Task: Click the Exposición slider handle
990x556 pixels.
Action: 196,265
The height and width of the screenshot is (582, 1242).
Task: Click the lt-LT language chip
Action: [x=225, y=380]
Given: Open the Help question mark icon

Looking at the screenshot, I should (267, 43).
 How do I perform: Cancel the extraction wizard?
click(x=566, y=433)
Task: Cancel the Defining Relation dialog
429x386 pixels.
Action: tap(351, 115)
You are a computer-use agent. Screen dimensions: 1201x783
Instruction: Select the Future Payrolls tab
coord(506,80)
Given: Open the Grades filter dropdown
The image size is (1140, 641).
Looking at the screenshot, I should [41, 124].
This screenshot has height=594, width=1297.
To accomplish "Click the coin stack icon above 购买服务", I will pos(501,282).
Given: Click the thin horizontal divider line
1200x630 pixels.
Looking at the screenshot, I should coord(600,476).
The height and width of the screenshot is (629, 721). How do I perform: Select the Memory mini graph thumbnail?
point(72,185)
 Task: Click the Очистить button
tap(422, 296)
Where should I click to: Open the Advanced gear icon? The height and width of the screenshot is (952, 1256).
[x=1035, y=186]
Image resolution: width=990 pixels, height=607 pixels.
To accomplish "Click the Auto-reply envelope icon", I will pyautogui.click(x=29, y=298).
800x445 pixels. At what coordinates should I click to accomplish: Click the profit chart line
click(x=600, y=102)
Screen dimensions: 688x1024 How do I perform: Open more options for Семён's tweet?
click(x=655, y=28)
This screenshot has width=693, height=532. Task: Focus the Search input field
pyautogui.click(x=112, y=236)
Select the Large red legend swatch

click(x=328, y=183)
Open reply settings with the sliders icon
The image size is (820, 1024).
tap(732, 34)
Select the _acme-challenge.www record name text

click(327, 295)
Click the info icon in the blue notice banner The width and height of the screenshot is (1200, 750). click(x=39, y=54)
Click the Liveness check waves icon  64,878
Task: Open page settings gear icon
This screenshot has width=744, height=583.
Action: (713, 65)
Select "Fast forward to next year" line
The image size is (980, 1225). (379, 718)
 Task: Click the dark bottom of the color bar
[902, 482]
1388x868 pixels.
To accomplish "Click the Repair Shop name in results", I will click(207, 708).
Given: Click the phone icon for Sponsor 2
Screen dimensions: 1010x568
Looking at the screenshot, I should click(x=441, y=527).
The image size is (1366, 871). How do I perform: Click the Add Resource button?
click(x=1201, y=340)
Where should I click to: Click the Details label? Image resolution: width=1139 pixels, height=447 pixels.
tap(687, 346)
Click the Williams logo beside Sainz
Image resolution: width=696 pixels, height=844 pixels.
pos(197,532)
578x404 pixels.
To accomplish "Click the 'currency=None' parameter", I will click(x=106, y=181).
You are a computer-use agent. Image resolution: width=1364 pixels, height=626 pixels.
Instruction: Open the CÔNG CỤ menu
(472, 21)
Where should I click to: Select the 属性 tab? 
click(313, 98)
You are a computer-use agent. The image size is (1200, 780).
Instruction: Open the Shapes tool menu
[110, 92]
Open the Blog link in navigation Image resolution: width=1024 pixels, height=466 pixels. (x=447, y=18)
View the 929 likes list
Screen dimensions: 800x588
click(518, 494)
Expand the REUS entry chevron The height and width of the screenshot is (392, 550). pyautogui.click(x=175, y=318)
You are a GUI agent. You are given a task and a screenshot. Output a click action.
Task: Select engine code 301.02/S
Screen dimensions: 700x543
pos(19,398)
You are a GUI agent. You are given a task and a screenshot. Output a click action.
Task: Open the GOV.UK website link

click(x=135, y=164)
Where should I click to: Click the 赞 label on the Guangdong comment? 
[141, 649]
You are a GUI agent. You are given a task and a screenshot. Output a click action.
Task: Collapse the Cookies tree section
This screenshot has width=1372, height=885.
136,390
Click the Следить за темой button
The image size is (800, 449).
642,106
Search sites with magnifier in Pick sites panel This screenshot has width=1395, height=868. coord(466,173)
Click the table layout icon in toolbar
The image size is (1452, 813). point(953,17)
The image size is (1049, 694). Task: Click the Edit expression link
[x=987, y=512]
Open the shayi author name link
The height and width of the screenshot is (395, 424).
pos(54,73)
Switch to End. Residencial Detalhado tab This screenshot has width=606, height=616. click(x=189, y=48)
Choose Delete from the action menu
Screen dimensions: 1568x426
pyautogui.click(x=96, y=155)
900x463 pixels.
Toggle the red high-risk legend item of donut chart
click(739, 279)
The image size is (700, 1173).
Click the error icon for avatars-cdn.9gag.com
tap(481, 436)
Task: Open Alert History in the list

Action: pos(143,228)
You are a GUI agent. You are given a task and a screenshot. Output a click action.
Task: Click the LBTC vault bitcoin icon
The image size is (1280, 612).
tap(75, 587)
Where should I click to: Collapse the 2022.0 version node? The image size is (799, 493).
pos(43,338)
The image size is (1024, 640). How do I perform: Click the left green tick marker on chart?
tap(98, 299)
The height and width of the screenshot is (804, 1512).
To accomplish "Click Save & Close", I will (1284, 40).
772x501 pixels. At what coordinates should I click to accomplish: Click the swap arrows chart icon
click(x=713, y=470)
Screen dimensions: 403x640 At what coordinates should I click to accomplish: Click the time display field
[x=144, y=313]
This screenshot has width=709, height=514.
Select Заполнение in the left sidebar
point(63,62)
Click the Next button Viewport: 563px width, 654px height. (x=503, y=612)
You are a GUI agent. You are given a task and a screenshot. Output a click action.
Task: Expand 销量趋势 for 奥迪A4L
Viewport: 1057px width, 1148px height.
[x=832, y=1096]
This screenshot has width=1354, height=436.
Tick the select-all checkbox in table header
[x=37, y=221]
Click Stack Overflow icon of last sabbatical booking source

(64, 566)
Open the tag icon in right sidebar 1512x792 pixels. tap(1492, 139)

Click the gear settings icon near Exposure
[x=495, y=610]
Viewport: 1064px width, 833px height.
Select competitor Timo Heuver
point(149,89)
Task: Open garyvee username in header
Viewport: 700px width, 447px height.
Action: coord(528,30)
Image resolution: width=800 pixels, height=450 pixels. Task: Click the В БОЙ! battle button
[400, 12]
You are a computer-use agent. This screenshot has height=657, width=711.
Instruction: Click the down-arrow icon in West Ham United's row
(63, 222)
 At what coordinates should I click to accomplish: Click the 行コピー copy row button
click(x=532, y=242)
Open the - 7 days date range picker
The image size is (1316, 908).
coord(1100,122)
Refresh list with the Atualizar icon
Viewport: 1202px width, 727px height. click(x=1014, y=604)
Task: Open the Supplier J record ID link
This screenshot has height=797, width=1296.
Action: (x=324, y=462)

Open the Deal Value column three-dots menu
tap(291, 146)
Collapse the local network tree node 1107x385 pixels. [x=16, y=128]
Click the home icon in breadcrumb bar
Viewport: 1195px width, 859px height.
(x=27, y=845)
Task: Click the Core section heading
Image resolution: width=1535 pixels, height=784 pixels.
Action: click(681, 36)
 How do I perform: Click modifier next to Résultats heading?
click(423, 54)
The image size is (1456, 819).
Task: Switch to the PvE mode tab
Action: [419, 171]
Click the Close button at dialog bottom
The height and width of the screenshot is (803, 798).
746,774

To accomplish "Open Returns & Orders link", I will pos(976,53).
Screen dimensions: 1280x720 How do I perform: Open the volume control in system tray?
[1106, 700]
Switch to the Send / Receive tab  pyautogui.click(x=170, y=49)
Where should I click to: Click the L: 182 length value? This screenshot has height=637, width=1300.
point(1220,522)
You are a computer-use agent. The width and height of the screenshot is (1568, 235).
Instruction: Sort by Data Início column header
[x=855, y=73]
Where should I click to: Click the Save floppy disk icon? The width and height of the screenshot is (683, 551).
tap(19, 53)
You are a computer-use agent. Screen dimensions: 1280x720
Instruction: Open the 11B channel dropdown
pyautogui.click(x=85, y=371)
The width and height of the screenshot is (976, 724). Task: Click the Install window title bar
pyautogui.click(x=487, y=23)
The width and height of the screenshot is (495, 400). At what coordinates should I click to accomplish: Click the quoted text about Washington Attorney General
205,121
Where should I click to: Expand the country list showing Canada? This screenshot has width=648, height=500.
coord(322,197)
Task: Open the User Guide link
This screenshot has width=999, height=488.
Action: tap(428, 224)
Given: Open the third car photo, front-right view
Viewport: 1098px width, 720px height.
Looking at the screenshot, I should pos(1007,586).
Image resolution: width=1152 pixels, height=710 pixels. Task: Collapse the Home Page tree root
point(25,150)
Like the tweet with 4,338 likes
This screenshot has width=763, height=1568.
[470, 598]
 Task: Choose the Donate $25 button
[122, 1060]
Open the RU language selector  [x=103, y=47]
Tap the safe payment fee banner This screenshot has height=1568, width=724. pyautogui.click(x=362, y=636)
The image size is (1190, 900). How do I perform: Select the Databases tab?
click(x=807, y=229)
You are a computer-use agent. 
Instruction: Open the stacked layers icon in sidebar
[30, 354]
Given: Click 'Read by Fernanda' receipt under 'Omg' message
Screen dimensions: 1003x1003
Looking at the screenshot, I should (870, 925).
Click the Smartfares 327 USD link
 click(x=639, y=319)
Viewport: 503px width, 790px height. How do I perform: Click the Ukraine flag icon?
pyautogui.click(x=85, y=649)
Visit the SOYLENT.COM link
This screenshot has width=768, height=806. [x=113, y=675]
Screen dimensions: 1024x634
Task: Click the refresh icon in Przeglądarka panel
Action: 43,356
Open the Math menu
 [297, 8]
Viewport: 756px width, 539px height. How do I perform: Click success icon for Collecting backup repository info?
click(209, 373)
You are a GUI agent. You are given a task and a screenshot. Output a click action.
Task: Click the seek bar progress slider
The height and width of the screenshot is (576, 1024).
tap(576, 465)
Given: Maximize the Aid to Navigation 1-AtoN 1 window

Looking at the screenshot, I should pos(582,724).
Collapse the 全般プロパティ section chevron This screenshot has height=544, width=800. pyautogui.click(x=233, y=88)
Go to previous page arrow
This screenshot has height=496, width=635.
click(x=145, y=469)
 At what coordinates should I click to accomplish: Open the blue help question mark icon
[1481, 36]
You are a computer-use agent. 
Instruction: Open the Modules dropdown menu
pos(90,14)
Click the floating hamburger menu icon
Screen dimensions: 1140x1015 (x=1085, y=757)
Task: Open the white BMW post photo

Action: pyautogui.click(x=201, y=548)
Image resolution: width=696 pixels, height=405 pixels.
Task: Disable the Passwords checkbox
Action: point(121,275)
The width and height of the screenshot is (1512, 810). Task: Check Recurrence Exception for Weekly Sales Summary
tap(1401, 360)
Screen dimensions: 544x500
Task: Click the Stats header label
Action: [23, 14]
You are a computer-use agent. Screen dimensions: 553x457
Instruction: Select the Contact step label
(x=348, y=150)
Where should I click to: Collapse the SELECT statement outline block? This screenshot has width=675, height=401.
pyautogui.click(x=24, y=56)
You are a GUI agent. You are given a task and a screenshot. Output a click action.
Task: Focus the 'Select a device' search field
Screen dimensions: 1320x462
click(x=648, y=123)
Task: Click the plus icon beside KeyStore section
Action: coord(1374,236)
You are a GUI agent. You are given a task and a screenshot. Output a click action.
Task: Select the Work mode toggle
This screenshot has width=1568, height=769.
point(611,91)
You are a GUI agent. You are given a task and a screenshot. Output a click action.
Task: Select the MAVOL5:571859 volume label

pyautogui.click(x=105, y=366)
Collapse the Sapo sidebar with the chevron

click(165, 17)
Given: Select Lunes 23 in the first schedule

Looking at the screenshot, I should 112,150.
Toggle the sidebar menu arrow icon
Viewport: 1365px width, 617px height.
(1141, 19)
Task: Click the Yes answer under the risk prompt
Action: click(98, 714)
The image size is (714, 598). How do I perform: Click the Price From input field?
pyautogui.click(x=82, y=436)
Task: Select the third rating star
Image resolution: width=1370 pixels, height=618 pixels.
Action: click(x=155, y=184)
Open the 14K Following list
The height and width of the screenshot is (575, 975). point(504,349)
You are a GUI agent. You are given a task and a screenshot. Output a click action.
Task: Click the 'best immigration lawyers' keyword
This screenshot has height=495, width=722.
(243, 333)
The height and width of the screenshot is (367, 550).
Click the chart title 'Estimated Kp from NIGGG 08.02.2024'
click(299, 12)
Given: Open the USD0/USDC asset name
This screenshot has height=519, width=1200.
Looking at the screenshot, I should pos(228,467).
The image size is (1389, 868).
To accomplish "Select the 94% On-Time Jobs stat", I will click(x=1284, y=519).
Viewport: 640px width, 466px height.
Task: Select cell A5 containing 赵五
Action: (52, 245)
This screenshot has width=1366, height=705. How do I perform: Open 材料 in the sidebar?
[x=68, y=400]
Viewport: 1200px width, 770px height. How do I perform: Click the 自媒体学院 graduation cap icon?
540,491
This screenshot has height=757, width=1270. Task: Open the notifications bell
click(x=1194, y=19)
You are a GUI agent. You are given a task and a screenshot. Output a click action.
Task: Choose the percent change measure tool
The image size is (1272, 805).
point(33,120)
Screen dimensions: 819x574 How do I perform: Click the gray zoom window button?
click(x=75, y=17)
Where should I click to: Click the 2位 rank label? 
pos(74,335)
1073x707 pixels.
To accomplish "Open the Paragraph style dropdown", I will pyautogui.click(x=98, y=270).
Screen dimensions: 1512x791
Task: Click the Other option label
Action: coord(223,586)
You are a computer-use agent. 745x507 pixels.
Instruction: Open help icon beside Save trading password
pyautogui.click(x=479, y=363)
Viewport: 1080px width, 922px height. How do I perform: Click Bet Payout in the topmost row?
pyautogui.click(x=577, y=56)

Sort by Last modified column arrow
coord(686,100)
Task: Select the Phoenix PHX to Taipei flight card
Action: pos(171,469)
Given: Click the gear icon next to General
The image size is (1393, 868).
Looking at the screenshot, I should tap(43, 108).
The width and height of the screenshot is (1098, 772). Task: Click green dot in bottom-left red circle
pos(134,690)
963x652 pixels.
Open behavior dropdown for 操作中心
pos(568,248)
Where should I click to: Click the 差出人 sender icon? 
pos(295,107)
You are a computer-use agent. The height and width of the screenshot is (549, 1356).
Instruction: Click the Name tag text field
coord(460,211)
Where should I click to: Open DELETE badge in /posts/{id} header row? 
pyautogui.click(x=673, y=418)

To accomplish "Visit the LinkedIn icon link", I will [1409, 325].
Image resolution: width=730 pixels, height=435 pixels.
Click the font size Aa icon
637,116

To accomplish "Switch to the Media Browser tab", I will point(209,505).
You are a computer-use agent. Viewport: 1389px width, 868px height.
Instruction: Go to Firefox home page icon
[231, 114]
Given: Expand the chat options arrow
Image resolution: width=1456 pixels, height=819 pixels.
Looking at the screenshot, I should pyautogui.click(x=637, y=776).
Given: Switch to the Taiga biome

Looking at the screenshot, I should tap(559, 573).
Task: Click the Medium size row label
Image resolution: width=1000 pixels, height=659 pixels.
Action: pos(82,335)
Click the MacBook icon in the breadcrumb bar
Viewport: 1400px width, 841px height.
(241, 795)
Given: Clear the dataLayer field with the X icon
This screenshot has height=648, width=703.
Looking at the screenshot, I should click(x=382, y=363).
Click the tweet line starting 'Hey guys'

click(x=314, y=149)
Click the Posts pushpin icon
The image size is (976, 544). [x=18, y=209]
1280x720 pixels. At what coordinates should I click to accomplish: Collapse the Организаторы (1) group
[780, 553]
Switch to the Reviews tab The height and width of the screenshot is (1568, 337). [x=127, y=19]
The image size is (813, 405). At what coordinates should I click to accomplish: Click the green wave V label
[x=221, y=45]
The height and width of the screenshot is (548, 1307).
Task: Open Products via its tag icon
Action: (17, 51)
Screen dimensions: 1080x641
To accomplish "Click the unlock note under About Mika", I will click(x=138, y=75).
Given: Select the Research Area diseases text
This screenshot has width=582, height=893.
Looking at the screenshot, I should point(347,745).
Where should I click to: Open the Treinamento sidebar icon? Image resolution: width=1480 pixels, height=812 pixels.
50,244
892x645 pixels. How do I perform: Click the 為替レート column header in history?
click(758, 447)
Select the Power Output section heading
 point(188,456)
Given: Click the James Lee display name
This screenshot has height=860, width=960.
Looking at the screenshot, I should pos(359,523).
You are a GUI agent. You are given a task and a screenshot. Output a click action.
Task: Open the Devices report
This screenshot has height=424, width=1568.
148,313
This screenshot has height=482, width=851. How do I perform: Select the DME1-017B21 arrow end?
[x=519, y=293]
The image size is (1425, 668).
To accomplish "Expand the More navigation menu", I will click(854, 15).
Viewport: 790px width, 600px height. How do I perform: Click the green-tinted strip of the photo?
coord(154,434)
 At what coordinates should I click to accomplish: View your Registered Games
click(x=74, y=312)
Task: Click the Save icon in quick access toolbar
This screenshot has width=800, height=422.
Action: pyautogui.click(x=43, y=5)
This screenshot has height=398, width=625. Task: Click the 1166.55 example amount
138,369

◇ ◇ ◇

## Exercise
Looking at the data above, write out exactly the lines that start at the one containing "Click the home icon in breadcrumb bar" and end at the one containing "Switch to the Send"; include both and nothing beyond.

## Written answer
Click the home icon in breadcrumb bar
Viewport: 1195px width, 859px height.
(x=27, y=845)
Task: Click the Core section heading
Image resolution: width=1535 pixels, height=784 pixels.
Action: click(681, 36)
 How do I perform: Click modifier next to Résultats heading?
click(423, 54)
The image size is (1456, 819).
Task: Switch to the PvE mode tab
Action: [419, 171]
Click the Close button at dialog bottom
The height and width of the screenshot is (803, 798).
746,774

To accomplish "Open Returns & Orders link", I will pos(976,53).
Screen dimensions: 1280x720 How do I perform: Open the volume control in system tray?
[1106, 700]
Switch to the Send / Receive tab  pyautogui.click(x=170, y=49)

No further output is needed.